I think there might be a memory leak when using PyDict_SetItemString versus PyDict_SetItem. (specifically this line which has a dubious comment by it).

My reason for thinking it’s a leak is from using the Memory Profiler package, which I was using to investigate a horrendous C extension I was writing.

I have created a minimal example which tests this out, and if I comment out the above line, the apparent leak does go away. However this isn’t a particularly robust approach, and isn’t helpful for writing tests to confirm a fix does indeed solve the issue.
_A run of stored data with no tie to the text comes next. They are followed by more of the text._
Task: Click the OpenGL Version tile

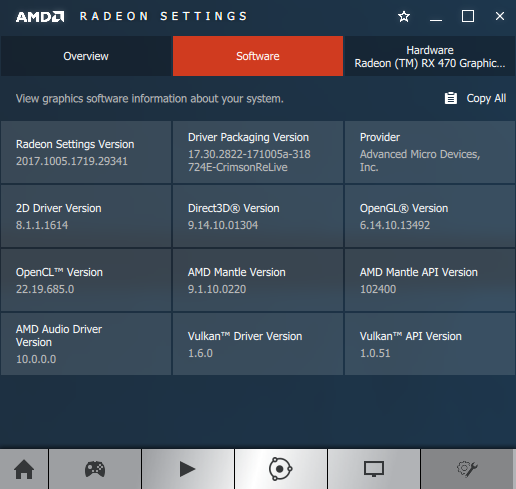Action: tap(430, 216)
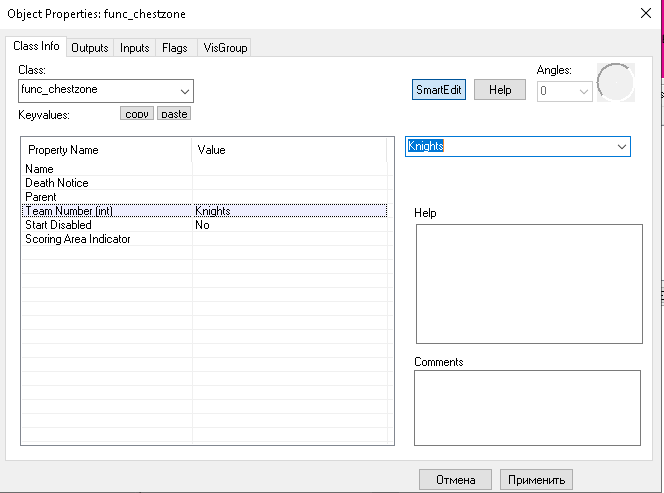Open the Class dropdown list
664x493 pixels.
[x=182, y=90]
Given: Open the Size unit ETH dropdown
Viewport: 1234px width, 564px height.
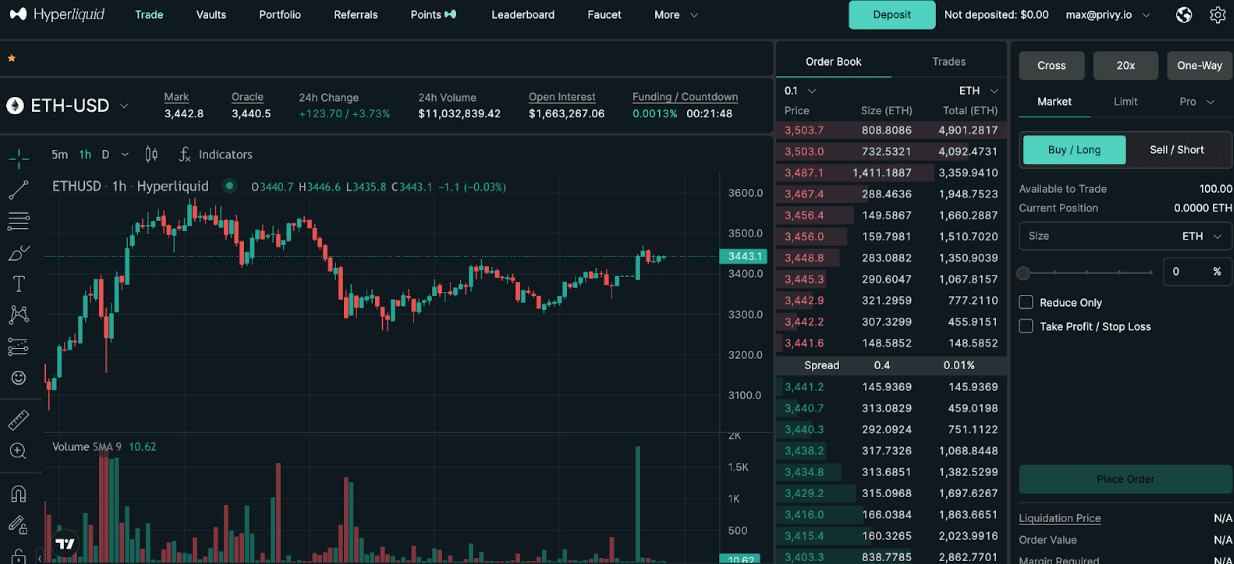Looking at the screenshot, I should pyautogui.click(x=1202, y=236).
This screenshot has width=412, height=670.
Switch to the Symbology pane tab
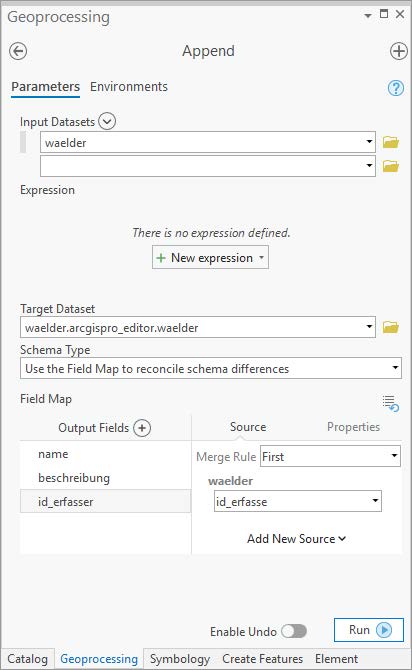click(180, 659)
All tests currently pass with and without that line.

I tried using Valgrind but it didn’t seem to show any differences in the various cases I tried, not that I know what I’m doing on that front.
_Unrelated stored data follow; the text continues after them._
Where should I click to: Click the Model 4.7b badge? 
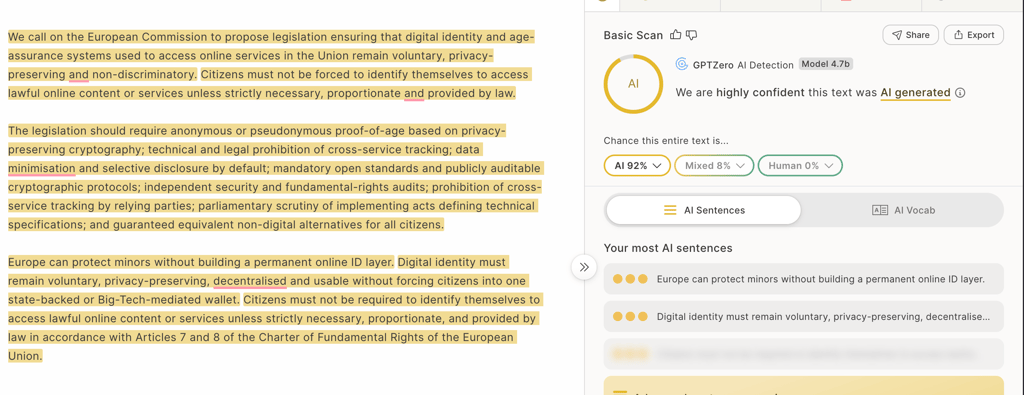pyautogui.click(x=825, y=64)
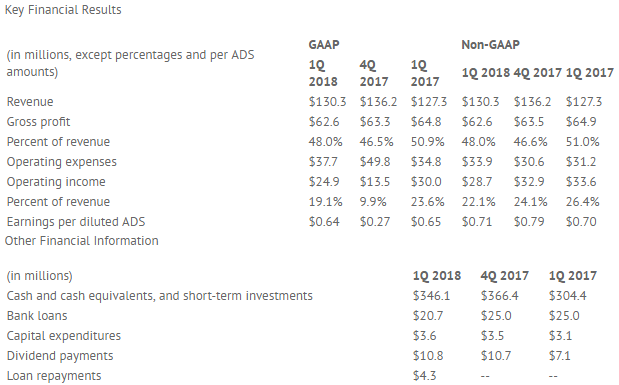Screen dimensions: 619x385
Task: Click the Loan repayments row label
Action: click(54, 376)
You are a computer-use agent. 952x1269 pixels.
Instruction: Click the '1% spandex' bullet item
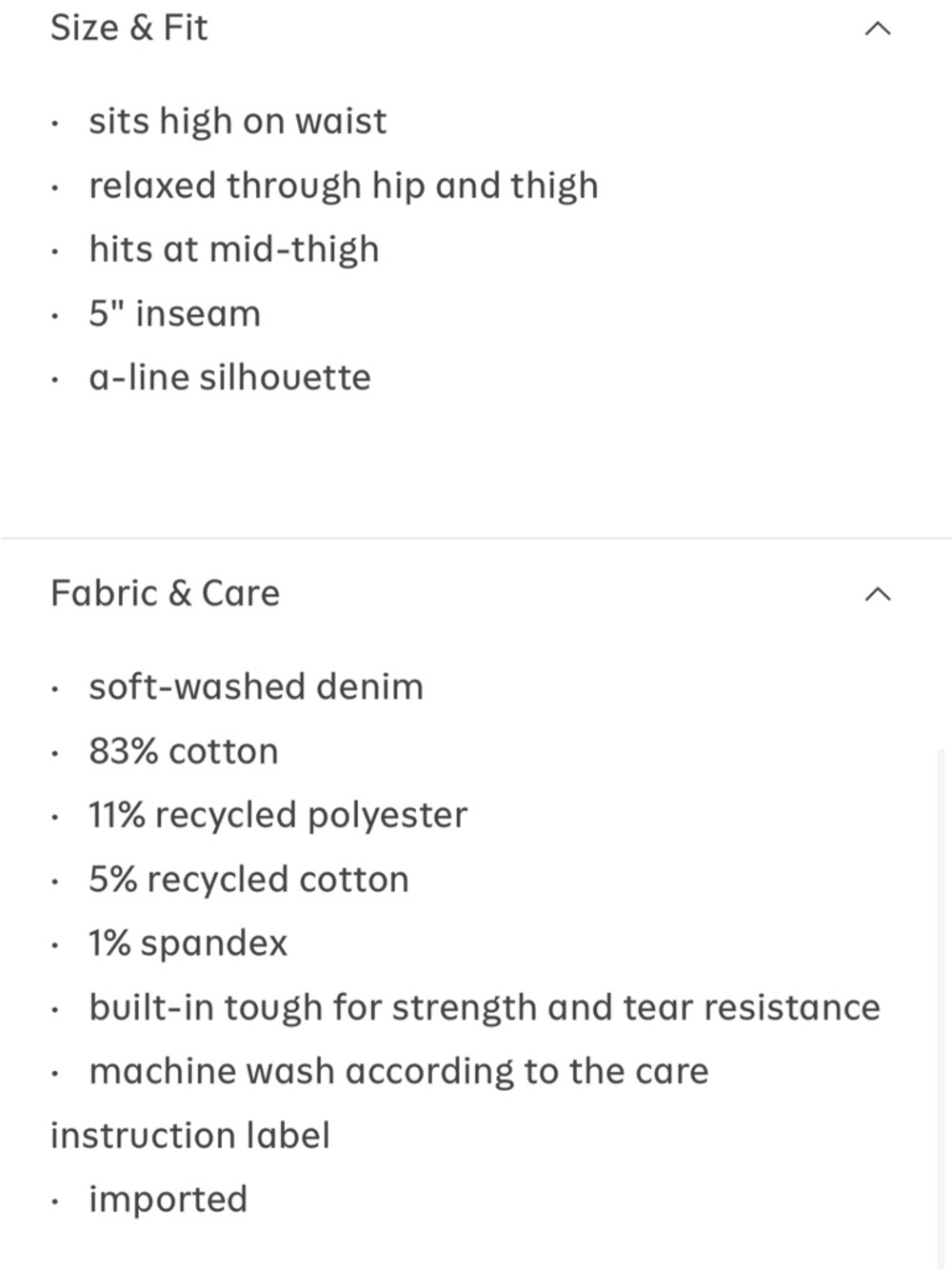point(188,943)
I would appreciate any tips on how to debug this, confirm it is/isn’t a memory leak, create some tests,and also check there are no side-effects to removing that line. Thanks!

I would run the code under a debugger and check that the refcounts make sense.

I don’t think there is one. Looking at that code there is only a single object created via PyUnicode_FromString() and I don’t see a code path where that function exits without that object getting a Py_DECREF called on it.

Now, the reason I bet the memory profiler you’re using thinks there is a leak is interning a string basically makes it live forever. So with a ton of keys in dicts you can lead to a lot of strings being kept around. Whether that is best or not is an open question, hence the comment.

  1. Remove the line
  2. Recompile
  3. Run the test suite
  4. Profit! :wink:

Basically there’s not going to be a better way to verify there aren’t any adverse affects. But you will probably want to run before and after to see how it affects things.

Also, take into account that using memory profilers with pymalloc activated will yield, at the very least, confusing results. Python by default does not return memory to the OS until some of the least granular internal structures that it uses for managing memory (arenas) are completely free. This means that technially you may see the allocation but only see the deallocation much later (or never).